Reproduce verbatim the passage of the road-accident bystanders text between "Instead of the" and "their attitude changes.", inclusive.
*** Opening of Source text ***
Two unrelated incidents of reckless or negligent driving made news last week.

The first was that of a private school bus that fell into the river Palka while crossing an inundated bridge at Bijoliya in Bhilwara district of Rajasthan.

The second case involved a 36-year-old Matibool, an e-rickshaw driver, who was was on his way home from a night shift when he was struck by a small van and then left to bleed for over an hour on a main road in west Delhi's Subhash Nagar.

Instead of the drivers, the focus in both cases shifted to the role of bystanders. In the first case, visuals showed people risking their lives and successfully rescuing the children stuck in the school bus.

In the other case, vehicles and people walked past the bleeding man without intervening.

No one tried to help; the one man who stopped is seen on CCTV footage picking up his mobile phone and walking off.

By the time policemen took him to a hospital just half a km away, he had died.

The notion that Indians are apathetic by nature is unfounded. There are countless cases where bystanders have intervened and saved lives in incidents related to building collapses, bomb blasts, fires, train accidents and so on.

But, when it comes to road accidents, their attitude changes.
*** Close of Source text ***
*** Opening of Recorded information ***
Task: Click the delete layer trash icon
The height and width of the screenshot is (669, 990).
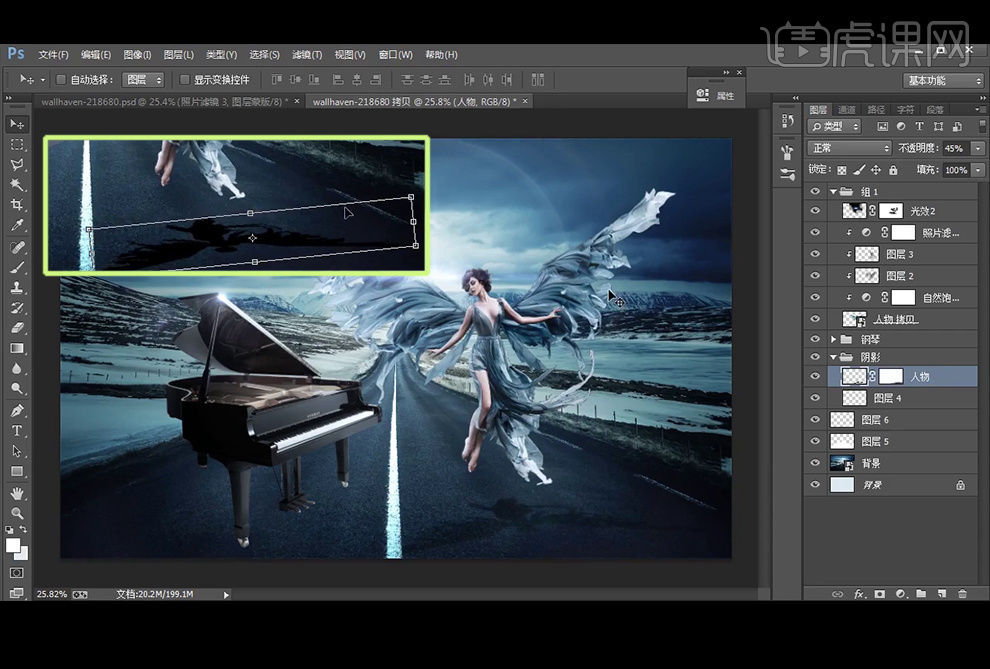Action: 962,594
*** Close of Recorded information ***
**Exercise output**
Instead of the drivers, the focus in both cases shifted to the role of bystanders. In the first case, visuals showed people risking their lives and successfully rescuing the children stuck in the school bus.

In the other case, vehicles and people walked past the bleeding man without intervening.

No one tried to help; the one man who stopped is seen on CCTV footage picking up his mobile phone and walking off.

By the time policemen took him to a hospital just half a km away, he had died.

The notion that Indians are apathetic by nature is unfounded. There are countless cases where bystanders have intervened and saved lives in incidents related to building collapses, bomb blasts, fires, train accidents and so on.

But, when it comes to road accidents, their attitude changes.